TASK REQUIREMENTS:
Take the entries below and print all of them exactly, please.

***** RECORDED INFORMATION *****

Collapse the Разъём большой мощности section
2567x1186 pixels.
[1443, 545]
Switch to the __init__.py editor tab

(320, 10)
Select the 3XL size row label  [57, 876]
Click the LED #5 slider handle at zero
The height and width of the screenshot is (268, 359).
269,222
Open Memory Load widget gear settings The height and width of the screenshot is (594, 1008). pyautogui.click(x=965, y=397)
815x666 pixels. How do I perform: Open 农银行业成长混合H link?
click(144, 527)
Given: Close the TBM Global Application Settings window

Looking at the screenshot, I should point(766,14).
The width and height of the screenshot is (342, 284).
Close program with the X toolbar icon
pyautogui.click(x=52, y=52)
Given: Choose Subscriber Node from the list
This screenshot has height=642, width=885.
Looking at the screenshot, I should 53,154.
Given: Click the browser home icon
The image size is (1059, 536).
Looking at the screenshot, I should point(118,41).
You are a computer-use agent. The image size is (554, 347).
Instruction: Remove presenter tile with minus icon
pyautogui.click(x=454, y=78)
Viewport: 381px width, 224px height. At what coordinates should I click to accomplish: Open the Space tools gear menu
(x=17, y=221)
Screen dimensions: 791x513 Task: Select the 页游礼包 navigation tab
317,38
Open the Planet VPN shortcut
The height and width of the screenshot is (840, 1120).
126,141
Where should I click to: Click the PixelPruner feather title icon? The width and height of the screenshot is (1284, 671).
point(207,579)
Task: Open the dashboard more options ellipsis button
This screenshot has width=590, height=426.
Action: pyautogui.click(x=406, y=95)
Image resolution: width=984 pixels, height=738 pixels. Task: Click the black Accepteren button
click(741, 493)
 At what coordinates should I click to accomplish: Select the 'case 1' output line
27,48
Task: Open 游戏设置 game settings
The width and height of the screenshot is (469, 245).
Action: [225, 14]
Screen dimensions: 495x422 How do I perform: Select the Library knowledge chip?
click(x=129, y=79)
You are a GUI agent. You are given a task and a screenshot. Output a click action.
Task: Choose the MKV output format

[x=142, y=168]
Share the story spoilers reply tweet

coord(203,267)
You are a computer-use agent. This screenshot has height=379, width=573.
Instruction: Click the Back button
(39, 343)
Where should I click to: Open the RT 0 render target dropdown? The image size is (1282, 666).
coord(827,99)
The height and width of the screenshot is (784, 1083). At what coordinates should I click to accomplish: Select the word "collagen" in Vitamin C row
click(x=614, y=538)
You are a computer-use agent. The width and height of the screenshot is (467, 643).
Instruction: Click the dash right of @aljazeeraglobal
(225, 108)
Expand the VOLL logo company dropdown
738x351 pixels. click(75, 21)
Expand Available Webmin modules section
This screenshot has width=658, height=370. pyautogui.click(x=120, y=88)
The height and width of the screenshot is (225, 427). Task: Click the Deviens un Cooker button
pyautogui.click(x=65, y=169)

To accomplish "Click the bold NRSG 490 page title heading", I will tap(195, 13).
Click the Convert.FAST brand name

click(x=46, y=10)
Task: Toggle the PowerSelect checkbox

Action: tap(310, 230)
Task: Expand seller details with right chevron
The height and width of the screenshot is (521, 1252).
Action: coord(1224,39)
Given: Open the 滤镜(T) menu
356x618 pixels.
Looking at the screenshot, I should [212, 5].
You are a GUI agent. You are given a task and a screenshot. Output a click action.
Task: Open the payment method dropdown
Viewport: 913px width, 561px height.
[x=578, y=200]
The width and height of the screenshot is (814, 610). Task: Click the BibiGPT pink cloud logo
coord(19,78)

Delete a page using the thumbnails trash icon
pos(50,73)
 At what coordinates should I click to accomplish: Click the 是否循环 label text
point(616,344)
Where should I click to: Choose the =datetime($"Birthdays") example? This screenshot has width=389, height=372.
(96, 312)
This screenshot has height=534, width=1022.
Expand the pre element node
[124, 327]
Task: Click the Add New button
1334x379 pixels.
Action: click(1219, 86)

*****

COMPLETED TASK:
Collapse the Разъём большой мощности section
2567x1186 pixels.
[1443, 545]
Switch to the __init__.py editor tab

(320, 10)
Select the 3XL size row label  [57, 876]
Click the LED #5 slider handle at zero
The height and width of the screenshot is (268, 359).
269,222
Open Memory Load widget gear settings The height and width of the screenshot is (594, 1008). pyautogui.click(x=965, y=397)
815x666 pixels. How do I perform: Open 农银行业成长混合H link?
click(144, 527)
Given: Close the TBM Global Application Settings window

Looking at the screenshot, I should point(766,14).
The width and height of the screenshot is (342, 284).
Close program with the X toolbar icon
pyautogui.click(x=52, y=52)
Given: Choose Subscriber Node from the list
This screenshot has height=642, width=885.
Looking at the screenshot, I should 53,154.
Given: Click the browser home icon
The image size is (1059, 536).
Looking at the screenshot, I should point(118,41).
You are a computer-use agent. The image size is (554, 347).
Instruction: Remove presenter tile with minus icon
pyautogui.click(x=454, y=78)
Viewport: 381px width, 224px height. At what coordinates should I click to accomplish: Open the Space tools gear menu
(x=17, y=221)
Screen dimensions: 791x513 Task: Select the 页游礼包 navigation tab
317,38
Open the Planet VPN shortcut
The height and width of the screenshot is (840, 1120).
126,141
Where should I click to: Click the PixelPruner feather title icon? The width and height of the screenshot is (1284, 671).
point(207,579)
Task: Open the dashboard more options ellipsis button
This screenshot has width=590, height=426.
Action: pyautogui.click(x=406, y=95)
Image resolution: width=984 pixels, height=738 pixels. Task: Click the black Accepteren button
click(741, 493)
 At what coordinates should I click to accomplish: Select the 'case 1' output line
27,48
Task: Open 游戏设置 game settings
The width and height of the screenshot is (469, 245).
Action: [225, 14]
Screen dimensions: 495x422 How do I perform: Select the Library knowledge chip?
click(x=129, y=79)
You are a GUI agent. You are given a task and a screenshot. Output a click action.
Task: Choose the MKV output format

[x=142, y=168]
Share the story spoilers reply tweet

coord(203,267)
You are a computer-use agent. This screenshot has height=379, width=573.
Instruction: Click the Back button
(39, 343)
Where should I click to: Open the RT 0 render target dropdown? The image size is (1282, 666).
coord(827,99)
The height and width of the screenshot is (784, 1083). At what coordinates should I click to accomplish: Select the word "collagen" in Vitamin C row
click(x=614, y=538)
You are a computer-use agent. The width and height of the screenshot is (467, 643).
Instruction: Click the dash right of @aljazeeraglobal
(225, 108)
Expand the VOLL logo company dropdown
738x351 pixels. click(75, 21)
Expand Available Webmin modules section
This screenshot has width=658, height=370. pyautogui.click(x=120, y=88)
The height and width of the screenshot is (225, 427). Task: Click the Deviens un Cooker button
pyautogui.click(x=65, y=169)

To accomplish "Click the bold NRSG 490 page title heading", I will tap(195, 13).
Click the Convert.FAST brand name

click(x=46, y=10)
Task: Toggle the PowerSelect checkbox

Action: tap(310, 230)
Task: Expand seller details with right chevron
The height and width of the screenshot is (521, 1252).
Action: coord(1224,39)
Given: Open the 滤镜(T) menu
356x618 pixels.
Looking at the screenshot, I should [212, 5].
You are a GUI agent. You are given a task and a screenshot. Output a click action.
Task: Open the payment method dropdown
Viewport: 913px width, 561px height.
[x=578, y=200]
The width and height of the screenshot is (814, 610). Task: Click the BibiGPT pink cloud logo
coord(19,78)

Delete a page using the thumbnails trash icon
pos(50,73)
 At what coordinates should I click to accomplish: Click the 是否循环 label text
point(616,344)
Where should I click to: Choose the =datetime($"Birthdays") example? This screenshot has width=389, height=372.
(96, 312)
This screenshot has height=534, width=1022.
Expand the pre element node
[124, 327]
Task: Click the Add New button
1334x379 pixels.
Action: click(1219, 86)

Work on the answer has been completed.